Caro Papa Francesco ti scrivo come madre di un figlio gay
Lettera aperta di Palmira Banchi di Livorno, madre credente di un figlio gay
Caro Papa Francesco considerato che le polemiche su quello che hai detto sull’aereo che ti riportava in Italia dall’Irlanda non si stanno spegnendo e che nessuno pensa meritevoli di risposta, ho pensato di scrivere quello che io madre, ma preferisco genitore, anche per chiarire che le famiglie sono tante e quello che devono essere riguarda solo l’amore, penso.
Quello che sto per dire non è legato solo al fatto che uno dei miei figli è omosessuale, i figli sono figli e basta, ma a quello che la Chiesa cattolica credo non abbia mai capito riguardo al significato di accompagnare una vita verso la crescita, l’autonomia, la capacità di riconoscersi in ogni senso, dell’orientamento all’identità di genere, portare un bambino/a ad essere un adulto/a che amerà la propria vita e di conseguenza quella degli altri. Mettere al mondo una vita consapevolmente è amarla già dalla prima idea dal primo desiderio.
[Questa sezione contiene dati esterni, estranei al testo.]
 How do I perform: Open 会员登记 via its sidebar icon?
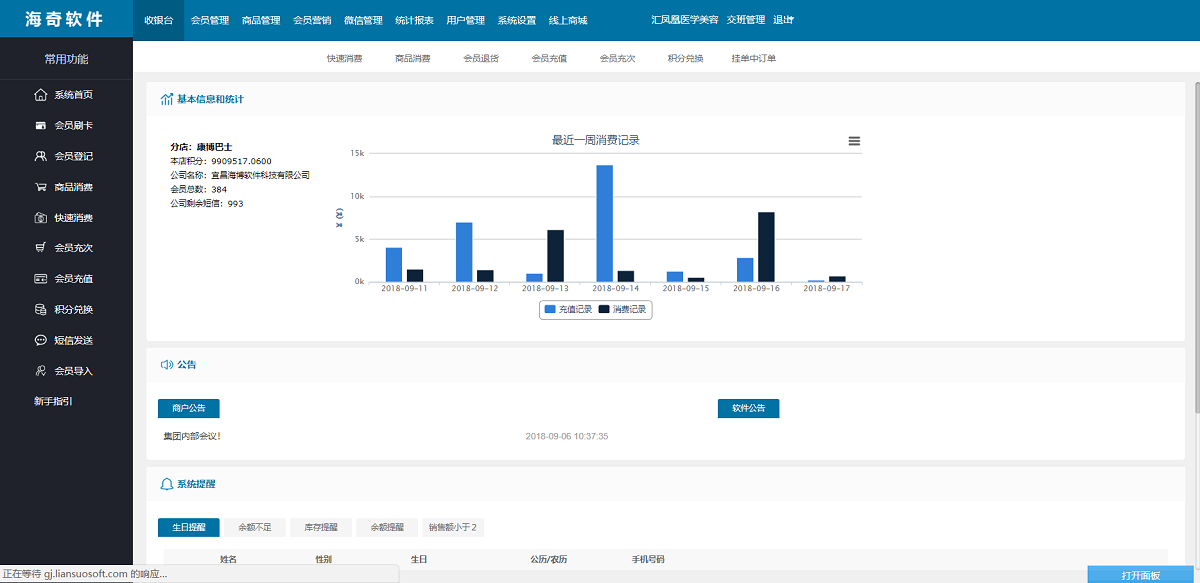tap(41, 156)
Non so che volevi dire riferendosi al sostegno psichiatrico per chi si rende conto precocemente come sarà il figlio/a, beati quelli così consapevoli, certo è che allo psichiatra si ricorre in caso di patologia mentale, e su questo non si scherza e dipende da quale psichiatria, non certo per orientamento sessuale e identita di genere, forse volevi dire psicologo e riferilo ai genitori, non certo ai bambini, certo i genitori possono averne bisogno, se non si sentono all’altezza di quanto ho detto inizialmente.
Io sono credente ed in parte anche grazie alla fede ho potuto essere quella che sono, una persona che sbaglia e si rialza, una persona che sa chiedere scusa e che cerca delle risposte concrete e valide a quello che non comprendere, ma soprattutto una persona che ama la vita, quella dei miei figli, nipoti, famiglia, e quella di ogni essere umano.
Ti prego rispondi e se riesci e chiedi scusa da parte di tutta la Chiesa cattolica per il male fatto nel tempo alle persone glbtq e alle loro famiglie.
Spingi la tua Chiesa a conoscere e a dare un senso d’amore al messaggio che date, magari riprendendo le care parole “ama il prossimo tuo come te stesso” e “Non fare agli altri quello che non vorresti fatto a te“.
Cercate anche di guardare ai problemi reali dell’umanità, i figli hanno bisogno di amore e non di cure mediche per quello che è il loro essere, di tolleranza e accoglienza no grazie.